→ **Problem to solve**: Go through the records and give each one again exactly.
[[ Provided records, beginning ]]
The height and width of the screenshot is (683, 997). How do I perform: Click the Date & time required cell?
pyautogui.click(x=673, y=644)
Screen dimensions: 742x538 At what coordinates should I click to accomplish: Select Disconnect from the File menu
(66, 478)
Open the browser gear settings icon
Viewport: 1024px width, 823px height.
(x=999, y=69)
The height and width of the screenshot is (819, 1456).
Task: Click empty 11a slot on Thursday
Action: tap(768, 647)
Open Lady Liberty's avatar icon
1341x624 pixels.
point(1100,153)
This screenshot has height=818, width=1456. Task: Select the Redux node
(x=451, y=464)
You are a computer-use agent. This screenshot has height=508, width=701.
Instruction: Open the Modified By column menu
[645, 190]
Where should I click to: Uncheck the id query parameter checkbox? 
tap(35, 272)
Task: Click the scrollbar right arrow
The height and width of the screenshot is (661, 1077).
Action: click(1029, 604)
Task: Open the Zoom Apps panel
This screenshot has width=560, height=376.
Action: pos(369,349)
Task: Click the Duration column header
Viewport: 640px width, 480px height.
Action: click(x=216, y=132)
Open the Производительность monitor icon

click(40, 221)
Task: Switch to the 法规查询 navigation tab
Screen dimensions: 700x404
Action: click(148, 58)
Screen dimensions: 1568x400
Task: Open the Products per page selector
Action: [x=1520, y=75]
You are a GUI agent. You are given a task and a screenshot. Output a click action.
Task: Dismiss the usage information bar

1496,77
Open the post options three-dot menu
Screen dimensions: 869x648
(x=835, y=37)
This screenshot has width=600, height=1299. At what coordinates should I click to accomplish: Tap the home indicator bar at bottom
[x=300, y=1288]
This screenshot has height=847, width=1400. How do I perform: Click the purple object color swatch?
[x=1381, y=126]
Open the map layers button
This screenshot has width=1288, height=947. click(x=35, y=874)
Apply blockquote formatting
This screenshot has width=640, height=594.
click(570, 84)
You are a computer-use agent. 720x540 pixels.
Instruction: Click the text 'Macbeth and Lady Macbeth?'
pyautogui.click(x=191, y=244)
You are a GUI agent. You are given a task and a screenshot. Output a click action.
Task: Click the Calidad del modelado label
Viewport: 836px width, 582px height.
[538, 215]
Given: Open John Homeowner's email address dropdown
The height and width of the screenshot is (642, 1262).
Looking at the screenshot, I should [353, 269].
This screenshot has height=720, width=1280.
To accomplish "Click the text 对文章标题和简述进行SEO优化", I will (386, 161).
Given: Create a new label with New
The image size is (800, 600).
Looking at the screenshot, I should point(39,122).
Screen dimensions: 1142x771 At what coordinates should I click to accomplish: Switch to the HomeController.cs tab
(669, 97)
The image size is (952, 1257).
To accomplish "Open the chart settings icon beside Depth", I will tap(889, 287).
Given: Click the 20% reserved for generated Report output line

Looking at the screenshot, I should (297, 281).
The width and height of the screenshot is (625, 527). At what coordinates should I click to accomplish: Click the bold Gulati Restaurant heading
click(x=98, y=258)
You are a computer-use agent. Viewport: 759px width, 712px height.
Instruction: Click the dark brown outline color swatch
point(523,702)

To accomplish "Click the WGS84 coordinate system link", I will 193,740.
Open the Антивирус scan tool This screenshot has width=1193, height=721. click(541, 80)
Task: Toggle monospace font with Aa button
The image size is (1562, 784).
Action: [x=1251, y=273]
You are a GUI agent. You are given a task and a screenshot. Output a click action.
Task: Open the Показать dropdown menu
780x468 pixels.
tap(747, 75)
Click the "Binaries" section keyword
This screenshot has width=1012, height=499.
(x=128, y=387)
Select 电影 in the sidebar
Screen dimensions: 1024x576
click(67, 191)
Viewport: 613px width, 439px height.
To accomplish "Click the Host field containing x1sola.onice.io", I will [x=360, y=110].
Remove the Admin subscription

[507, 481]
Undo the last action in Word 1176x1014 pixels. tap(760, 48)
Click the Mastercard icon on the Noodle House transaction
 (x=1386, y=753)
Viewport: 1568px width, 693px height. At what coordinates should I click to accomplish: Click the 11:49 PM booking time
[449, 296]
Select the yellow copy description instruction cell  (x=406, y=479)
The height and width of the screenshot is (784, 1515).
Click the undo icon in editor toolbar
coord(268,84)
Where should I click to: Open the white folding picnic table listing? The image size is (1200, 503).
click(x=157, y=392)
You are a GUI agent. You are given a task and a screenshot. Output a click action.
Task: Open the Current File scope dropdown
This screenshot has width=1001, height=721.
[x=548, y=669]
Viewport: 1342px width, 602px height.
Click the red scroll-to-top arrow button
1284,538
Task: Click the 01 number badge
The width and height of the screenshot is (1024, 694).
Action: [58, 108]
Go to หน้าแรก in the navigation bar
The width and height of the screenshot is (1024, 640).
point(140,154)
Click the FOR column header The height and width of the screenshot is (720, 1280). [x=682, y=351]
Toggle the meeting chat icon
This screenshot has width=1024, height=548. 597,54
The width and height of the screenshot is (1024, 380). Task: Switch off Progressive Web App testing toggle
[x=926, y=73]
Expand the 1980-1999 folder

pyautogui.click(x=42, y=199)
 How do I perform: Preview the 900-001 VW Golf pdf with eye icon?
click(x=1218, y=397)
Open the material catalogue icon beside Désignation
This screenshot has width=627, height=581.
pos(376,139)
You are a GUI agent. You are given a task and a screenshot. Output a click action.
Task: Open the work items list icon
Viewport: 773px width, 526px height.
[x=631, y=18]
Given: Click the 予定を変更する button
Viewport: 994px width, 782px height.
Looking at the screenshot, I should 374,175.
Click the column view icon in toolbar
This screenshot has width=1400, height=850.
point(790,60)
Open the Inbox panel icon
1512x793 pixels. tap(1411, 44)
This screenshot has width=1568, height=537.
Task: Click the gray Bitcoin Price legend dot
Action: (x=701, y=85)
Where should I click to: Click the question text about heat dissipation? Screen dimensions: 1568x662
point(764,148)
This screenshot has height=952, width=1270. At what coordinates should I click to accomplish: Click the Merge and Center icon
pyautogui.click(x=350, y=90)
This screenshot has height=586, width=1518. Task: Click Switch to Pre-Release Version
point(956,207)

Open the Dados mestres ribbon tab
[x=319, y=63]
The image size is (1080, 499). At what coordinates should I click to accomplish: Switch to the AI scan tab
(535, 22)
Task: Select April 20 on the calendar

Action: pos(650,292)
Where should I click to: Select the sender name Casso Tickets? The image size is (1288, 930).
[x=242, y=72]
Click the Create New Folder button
[[ Provided records, end ]]
→ **Answer to the exercise**:
The height and width of the screenshot is (683, 997). How do I perform: Click the Date & time required cell?
pyautogui.click(x=673, y=644)
Screen dimensions: 742x538 At what coordinates should I click to accomplish: Select Disconnect from the File menu
(66, 478)
Open the browser gear settings icon
Viewport: 1024px width, 823px height.
(x=999, y=69)
The height and width of the screenshot is (819, 1456).
Task: Click empty 11a slot on Thursday
Action: tap(768, 647)
Open Lady Liberty's avatar icon
1341x624 pixels.
point(1100,153)
This screenshot has height=818, width=1456. Task: Select the Redux node
(x=451, y=464)
You are a computer-use agent. This screenshot has height=508, width=701.
Instruction: Open the Modified By column menu
[645, 190]
Where should I click to: Uncheck the id query parameter checkbox? 
tap(35, 272)
Task: Click the scrollbar right arrow
The height and width of the screenshot is (661, 1077).
Action: click(1029, 604)
Task: Open the Zoom Apps panel
This screenshot has width=560, height=376.
Action: pos(369,349)
Task: Click the Duration column header
Viewport: 640px width, 480px height.
Action: click(x=216, y=132)
Open the Производительность monitor icon

click(40, 221)
Task: Switch to the 法规查询 navigation tab
Screen dimensions: 700x404
Action: click(148, 58)
Screen dimensions: 1568x400
Task: Open the Products per page selector
Action: [x=1520, y=75]
You are a GUI agent. You are given a task and a screenshot. Output a click action.
Task: Dismiss the usage information bar

1496,77
Open the post options three-dot menu
Screen dimensions: 869x648
(x=835, y=37)
This screenshot has width=600, height=1299. At what coordinates should I click to accomplish: Tap the home indicator bar at bottom
[x=300, y=1288]
This screenshot has height=847, width=1400. How do I perform: Click the purple object color swatch?
[x=1381, y=126]
Open the map layers button
This screenshot has width=1288, height=947. click(x=35, y=874)
Apply blockquote formatting
This screenshot has width=640, height=594.
click(570, 84)
You are a computer-use agent. 720x540 pixels.
Instruction: Click the text 'Macbeth and Lady Macbeth?'
pyautogui.click(x=191, y=244)
You are a GUI agent. You are given a task and a screenshot. Output a click action.
Task: Click the Calidad del modelado label
Viewport: 836px width, 582px height.
[538, 215]
Given: Open John Homeowner's email address dropdown
The height and width of the screenshot is (642, 1262).
Looking at the screenshot, I should [353, 269].
This screenshot has height=720, width=1280.
To accomplish "Click the text 对文章标题和简述进行SEO优化", I will (386, 161).
Given: Create a new label with New
The image size is (800, 600).
Looking at the screenshot, I should point(39,122).
Screen dimensions: 1142x771 At what coordinates should I click to accomplish: Switch to the HomeController.cs tab
(669, 97)
The image size is (952, 1257).
To accomplish "Open the chart settings icon beside Depth", I will tap(889, 287).
Given: Click the 20% reserved for generated Report output line

Looking at the screenshot, I should (297, 281).
The width and height of the screenshot is (625, 527). At what coordinates should I click to accomplish: Click the bold Gulati Restaurant heading
click(x=98, y=258)
You are a computer-use agent. Viewport: 759px width, 712px height.
Instruction: Click the dark brown outline color swatch
point(523,702)

To accomplish "Click the WGS84 coordinate system link", I will 193,740.
Open the Антивирус scan tool This screenshot has width=1193, height=721. click(541, 80)
Task: Toggle monospace font with Aa button
The image size is (1562, 784).
Action: [x=1251, y=273]
You are a GUI agent. You are given a task and a screenshot. Output a click action.
Task: Open the Показать dropdown menu
780x468 pixels.
tap(747, 75)
Click the "Binaries" section keyword
This screenshot has width=1012, height=499.
(x=128, y=387)
Select 电影 in the sidebar
Screen dimensions: 1024x576
click(67, 191)
Viewport: 613px width, 439px height.
To accomplish "Click the Host field containing x1sola.onice.io", I will [x=360, y=110].
Remove the Admin subscription

[507, 481]
Undo the last action in Word 1176x1014 pixels. tap(760, 48)
Click the Mastercard icon on the Noodle House transaction
 (x=1386, y=753)
Viewport: 1568px width, 693px height. At what coordinates should I click to accomplish: Click the 11:49 PM booking time
[449, 296]
Select the yellow copy description instruction cell  (x=406, y=479)
The height and width of the screenshot is (784, 1515).
Click the undo icon in editor toolbar
coord(268,84)
Where should I click to: Open the white folding picnic table listing? The image size is (1200, 503).
click(x=157, y=392)
You are a GUI agent. You are given a task and a screenshot. Output a click action.
Task: Open the Current File scope dropdown
This screenshot has width=1001, height=721.
[x=548, y=669]
Viewport: 1342px width, 602px height.
Click the red scroll-to-top arrow button
1284,538
Task: Click the 01 number badge
The width and height of the screenshot is (1024, 694).
Action: [58, 108]
Go to หน้าแรก in the navigation bar
The width and height of the screenshot is (1024, 640).
point(140,154)
Click the FOR column header The height and width of the screenshot is (720, 1280). [x=682, y=351]
Toggle the meeting chat icon
This screenshot has width=1024, height=548. 597,54
The width and height of the screenshot is (1024, 380). Task: Switch off Progressive Web App testing toggle
[x=926, y=73]
Expand the 1980-1999 folder

pyautogui.click(x=42, y=199)
 How do I perform: Preview the 900-001 VW Golf pdf with eye icon?
click(x=1218, y=397)
Open the material catalogue icon beside Désignation
This screenshot has width=627, height=581.
pos(376,139)
You are a GUI agent. You are given a task and a screenshot. Output a click action.
Task: Open the work items list icon
Viewport: 773px width, 526px height.
[x=631, y=18]
Given: Click the 予定を変更する button
Viewport: 994px width, 782px height.
Looking at the screenshot, I should 374,175.
Click the column view icon in toolbar
This screenshot has width=1400, height=850.
point(790,60)
Open the Inbox panel icon
1512x793 pixels. tap(1411, 44)
This screenshot has width=1568, height=537.
Task: Click the gray Bitcoin Price legend dot
Action: (x=701, y=85)
Where should I click to: Click the question text about heat dissipation? Screen dimensions: 1568x662
point(764,148)
This screenshot has height=952, width=1270. At what coordinates should I click to accomplish: Click the Merge and Center icon
pyautogui.click(x=350, y=90)
This screenshot has height=586, width=1518. Task: Click Switch to Pre-Release Version
point(956,207)

Open the Dados mestres ribbon tab
[x=319, y=63]
The image size is (1080, 499). At what coordinates should I click to accomplish: Switch to the AI scan tab
(535, 22)
Task: Select April 20 on the calendar

Action: pos(650,292)
Where should I click to: Select the sender name Casso Tickets? The image size is (1288, 930).
[x=242, y=72]
Click the Create New Folder button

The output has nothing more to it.